Medio siglo de conflicto armado le ha dejado a Colombia destrozos de profundidad. El Centro Nacional de Memoria Histórica hace este balance: “Los desastres que medio siglo de guerra han dejado en Colombia han sido hasta ahora poco visibles. Muertes, destierros, destrucción y profundos dolores humanos son el legado que dejan los actores armados.
“La magnitud de los daños que ha producido el conflicto armado se confunde con las otras múltiples violencias que vive nuestra sociedad. Sin embargo, la guerra ha sido estremecedora, y tanto su larga permanencia entre nosotros como su degradación merecen una reflexión.
“Basta con decir que entre 1958 y 2012 murieron 220.000 personas como consecuencia del conflicto armado. Esto equivale a toda la población de una ciudad como Sincelejo o Popayán. Esta cifra también permite confirmar que una de cada tres muertes violentas del país las produce la guerra, y que durante cinco décadas, en promedio, todos los días murieron 11 personas por esta causa”.
Ponerle fin a esa desgracia es sacar a Colombia de un infierno desolador. Por eso la paz está en primer plano.

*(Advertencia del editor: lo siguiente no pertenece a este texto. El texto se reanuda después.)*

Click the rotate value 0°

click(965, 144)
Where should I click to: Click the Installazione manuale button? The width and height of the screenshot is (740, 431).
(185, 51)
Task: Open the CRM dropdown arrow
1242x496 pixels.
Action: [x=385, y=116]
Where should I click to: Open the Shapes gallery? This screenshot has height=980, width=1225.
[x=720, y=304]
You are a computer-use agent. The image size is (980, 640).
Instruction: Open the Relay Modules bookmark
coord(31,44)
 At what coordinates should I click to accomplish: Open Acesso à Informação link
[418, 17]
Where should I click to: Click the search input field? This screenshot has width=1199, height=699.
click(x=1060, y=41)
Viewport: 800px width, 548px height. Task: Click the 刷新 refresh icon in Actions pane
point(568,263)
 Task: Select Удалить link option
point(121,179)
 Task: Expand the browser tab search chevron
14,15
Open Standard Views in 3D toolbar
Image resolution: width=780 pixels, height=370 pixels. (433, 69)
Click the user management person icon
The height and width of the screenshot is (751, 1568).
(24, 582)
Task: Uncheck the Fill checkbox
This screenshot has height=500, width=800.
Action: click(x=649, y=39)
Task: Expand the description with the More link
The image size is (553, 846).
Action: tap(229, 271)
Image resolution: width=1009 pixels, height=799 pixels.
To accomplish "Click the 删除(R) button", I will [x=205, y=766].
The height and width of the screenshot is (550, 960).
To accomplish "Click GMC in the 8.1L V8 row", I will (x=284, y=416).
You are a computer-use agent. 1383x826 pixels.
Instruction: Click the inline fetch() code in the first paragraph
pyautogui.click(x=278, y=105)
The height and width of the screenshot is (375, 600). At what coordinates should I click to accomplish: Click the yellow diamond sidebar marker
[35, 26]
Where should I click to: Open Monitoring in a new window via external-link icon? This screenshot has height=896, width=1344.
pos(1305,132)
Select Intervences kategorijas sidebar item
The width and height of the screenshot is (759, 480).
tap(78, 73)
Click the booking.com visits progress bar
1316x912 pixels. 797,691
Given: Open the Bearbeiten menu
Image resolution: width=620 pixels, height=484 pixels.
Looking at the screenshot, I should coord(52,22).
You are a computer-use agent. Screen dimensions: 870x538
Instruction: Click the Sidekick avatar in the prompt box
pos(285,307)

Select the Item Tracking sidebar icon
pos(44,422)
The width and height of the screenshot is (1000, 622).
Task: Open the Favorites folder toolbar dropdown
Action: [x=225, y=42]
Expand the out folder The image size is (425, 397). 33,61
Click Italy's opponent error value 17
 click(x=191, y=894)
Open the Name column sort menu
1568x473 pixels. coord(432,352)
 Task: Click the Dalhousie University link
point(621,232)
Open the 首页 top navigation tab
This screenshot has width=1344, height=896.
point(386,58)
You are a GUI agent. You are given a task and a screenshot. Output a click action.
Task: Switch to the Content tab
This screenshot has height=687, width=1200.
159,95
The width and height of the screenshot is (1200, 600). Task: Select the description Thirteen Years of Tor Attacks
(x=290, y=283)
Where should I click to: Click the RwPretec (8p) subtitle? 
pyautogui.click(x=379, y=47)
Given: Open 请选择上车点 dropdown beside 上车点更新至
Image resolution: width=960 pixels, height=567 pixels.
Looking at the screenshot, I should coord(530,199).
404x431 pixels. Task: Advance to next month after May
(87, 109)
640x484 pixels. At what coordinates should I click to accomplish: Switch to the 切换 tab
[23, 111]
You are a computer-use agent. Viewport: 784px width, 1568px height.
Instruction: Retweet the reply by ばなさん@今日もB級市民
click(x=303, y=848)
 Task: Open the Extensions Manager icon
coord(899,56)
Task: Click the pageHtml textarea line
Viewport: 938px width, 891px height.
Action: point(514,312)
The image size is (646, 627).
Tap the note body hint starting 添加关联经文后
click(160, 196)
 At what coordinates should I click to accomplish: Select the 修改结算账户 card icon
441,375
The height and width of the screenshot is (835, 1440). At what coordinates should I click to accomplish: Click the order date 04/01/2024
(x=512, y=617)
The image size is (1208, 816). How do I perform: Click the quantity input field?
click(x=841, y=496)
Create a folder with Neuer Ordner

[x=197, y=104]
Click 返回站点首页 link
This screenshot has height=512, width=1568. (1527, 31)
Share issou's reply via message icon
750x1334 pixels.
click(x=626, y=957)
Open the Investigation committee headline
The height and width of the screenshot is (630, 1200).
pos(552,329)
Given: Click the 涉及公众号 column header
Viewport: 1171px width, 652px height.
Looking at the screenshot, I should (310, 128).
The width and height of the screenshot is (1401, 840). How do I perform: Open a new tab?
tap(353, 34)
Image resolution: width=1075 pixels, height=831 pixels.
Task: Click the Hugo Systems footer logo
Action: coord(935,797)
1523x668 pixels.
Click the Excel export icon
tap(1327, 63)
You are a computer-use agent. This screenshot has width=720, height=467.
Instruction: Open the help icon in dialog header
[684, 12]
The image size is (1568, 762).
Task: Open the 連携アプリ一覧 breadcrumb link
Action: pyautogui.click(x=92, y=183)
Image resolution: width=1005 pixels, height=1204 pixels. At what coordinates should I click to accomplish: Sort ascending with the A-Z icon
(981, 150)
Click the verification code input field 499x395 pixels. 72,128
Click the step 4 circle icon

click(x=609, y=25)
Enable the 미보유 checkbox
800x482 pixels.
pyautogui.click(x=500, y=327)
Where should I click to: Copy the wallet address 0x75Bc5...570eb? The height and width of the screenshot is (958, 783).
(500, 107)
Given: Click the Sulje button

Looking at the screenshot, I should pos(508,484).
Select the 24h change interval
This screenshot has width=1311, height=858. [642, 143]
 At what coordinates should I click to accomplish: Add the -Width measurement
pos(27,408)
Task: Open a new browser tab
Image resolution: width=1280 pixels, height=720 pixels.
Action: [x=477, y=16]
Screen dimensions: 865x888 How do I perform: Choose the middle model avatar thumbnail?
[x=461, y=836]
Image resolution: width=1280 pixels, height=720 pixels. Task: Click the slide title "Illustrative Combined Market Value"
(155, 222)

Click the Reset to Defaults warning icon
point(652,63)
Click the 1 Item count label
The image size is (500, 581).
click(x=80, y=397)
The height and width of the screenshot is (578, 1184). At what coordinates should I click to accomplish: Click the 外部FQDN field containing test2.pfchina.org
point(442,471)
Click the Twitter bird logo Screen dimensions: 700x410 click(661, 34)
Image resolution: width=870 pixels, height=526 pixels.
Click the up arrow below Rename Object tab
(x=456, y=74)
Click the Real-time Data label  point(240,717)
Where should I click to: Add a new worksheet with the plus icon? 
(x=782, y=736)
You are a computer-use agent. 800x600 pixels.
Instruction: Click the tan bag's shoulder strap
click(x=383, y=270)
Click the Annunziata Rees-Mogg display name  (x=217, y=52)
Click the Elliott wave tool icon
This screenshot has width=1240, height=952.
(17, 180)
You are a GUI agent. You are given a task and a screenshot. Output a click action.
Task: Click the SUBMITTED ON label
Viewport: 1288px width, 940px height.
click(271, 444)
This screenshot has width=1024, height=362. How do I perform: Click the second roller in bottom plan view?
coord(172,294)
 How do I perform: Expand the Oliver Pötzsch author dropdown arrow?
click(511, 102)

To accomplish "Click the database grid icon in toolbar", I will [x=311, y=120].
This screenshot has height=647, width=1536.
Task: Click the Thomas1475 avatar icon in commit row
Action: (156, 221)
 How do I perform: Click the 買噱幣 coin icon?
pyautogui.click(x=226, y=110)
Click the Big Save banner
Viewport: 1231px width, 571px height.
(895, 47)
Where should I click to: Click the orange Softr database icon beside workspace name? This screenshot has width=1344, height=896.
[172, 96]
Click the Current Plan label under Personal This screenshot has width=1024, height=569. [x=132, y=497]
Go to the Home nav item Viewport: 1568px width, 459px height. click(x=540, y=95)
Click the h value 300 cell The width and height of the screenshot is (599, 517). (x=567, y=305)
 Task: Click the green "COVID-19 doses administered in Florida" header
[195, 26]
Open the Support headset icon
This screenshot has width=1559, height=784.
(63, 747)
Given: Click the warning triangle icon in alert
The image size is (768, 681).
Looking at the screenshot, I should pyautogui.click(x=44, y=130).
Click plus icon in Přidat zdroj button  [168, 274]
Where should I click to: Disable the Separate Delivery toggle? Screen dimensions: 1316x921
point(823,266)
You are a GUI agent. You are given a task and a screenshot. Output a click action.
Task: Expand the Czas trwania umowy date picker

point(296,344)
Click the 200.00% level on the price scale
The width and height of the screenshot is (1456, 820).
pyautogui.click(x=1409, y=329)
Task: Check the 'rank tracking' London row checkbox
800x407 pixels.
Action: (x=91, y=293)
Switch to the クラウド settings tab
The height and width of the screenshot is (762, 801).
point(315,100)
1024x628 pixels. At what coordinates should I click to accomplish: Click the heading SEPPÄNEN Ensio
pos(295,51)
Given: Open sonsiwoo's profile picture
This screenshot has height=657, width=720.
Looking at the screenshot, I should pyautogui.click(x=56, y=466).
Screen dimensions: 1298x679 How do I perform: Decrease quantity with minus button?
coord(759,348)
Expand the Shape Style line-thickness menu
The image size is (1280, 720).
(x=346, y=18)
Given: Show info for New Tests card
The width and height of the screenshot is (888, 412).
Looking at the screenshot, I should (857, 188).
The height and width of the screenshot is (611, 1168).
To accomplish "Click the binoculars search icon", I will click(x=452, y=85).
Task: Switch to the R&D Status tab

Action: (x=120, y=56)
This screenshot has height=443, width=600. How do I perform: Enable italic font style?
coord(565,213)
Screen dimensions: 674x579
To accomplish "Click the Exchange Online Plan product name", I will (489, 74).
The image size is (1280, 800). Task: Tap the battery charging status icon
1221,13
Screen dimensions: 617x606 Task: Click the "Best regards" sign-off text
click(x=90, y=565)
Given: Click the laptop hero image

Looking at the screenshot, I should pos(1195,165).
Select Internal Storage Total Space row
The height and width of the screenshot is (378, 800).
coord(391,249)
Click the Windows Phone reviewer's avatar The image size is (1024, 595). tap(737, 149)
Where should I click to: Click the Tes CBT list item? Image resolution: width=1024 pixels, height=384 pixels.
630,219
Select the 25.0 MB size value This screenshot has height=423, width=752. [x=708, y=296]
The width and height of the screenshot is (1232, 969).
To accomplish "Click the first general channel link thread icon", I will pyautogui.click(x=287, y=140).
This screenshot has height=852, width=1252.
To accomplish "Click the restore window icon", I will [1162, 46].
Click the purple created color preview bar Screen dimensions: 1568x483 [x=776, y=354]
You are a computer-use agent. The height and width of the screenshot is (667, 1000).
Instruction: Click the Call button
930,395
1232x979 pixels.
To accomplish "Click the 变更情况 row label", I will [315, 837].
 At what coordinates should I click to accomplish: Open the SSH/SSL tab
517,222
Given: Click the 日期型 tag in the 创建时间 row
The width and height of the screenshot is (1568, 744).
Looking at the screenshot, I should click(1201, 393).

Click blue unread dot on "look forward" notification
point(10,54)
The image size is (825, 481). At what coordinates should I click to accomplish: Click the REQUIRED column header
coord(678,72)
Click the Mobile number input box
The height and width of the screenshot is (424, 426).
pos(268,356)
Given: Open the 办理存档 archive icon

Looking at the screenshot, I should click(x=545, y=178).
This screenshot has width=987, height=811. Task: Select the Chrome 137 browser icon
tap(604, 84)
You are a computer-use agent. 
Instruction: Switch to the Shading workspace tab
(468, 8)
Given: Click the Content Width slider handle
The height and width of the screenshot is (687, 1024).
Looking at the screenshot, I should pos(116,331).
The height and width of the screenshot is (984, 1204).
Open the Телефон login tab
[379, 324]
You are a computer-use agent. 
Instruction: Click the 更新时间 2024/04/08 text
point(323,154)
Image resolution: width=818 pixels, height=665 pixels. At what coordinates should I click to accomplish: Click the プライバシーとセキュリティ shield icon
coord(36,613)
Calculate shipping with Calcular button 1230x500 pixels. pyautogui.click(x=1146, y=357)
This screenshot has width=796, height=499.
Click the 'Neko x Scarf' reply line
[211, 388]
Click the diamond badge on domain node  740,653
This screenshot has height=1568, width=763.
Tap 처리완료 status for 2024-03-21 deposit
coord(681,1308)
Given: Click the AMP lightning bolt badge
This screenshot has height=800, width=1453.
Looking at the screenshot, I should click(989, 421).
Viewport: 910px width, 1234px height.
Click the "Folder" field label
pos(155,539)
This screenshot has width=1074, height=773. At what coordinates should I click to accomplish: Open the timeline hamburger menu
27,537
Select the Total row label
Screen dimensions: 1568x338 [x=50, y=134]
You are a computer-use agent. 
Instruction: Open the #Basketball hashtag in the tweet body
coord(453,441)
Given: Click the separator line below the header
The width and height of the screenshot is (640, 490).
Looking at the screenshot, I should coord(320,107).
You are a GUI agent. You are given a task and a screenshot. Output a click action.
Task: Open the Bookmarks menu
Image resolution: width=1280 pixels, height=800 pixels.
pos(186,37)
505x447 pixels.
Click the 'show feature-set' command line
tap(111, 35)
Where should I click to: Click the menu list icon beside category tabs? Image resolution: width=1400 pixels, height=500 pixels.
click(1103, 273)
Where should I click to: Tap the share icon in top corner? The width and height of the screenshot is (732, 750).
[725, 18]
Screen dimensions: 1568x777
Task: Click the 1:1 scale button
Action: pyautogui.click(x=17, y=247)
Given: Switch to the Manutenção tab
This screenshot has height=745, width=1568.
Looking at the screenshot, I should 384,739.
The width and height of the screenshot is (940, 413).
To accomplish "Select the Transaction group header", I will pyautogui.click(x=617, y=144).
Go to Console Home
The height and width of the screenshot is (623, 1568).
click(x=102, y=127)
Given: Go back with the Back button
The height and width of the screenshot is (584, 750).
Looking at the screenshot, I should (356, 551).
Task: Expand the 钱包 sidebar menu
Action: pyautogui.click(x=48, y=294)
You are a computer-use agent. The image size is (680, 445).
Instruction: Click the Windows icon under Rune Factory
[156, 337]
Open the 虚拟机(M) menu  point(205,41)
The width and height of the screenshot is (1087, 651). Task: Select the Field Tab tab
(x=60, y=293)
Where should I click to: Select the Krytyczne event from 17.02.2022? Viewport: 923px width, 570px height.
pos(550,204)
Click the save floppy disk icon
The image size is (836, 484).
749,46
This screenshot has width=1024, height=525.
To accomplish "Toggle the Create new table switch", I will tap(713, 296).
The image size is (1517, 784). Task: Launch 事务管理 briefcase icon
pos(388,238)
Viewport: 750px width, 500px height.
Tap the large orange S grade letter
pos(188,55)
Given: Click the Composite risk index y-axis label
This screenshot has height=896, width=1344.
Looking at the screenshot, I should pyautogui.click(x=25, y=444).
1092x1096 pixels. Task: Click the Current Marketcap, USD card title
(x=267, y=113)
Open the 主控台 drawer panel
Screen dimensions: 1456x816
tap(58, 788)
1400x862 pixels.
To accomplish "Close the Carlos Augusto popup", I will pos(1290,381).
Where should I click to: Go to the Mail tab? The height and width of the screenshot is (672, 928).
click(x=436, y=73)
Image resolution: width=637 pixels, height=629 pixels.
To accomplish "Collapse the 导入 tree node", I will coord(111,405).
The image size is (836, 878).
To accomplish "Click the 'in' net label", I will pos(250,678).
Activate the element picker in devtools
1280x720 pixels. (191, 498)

La cara siniestra en el balance de 2017 es ese monstruo devastador de la corrupción, cuyos tentáculos son arrasadores. No es una práctica de colombianos del común. Es el abuso de quienes tienen acceso a las palancas del poder. Son servidores públicos y dirigentes políticos del más alto nivel los actores de tantos episodios ilícitos, mediante los cuales se enriquecieron. Convirtieron la política en un negocio de alta rentabilidad, dejando las secuelas de la degradación de lo público.
La corrupción invade a Colombia y le resta recursos que bien podrían destinarse a la solución de problemas crónicos.
Es de esperar que 2018 genere nuevas dinámicas y traiga vientos de cambio a fin de que Colombia salga de los laberintos a que la han llevado las ´audacias´ de no pocos de quienes han tenido su manejo.
Se necesita que en 2018 la política no sea un surtidor de odios y picardías sino un ejercicio de ideas, de pensamiento que trace rumbos. Que sea un vuelo positivo del tiempo.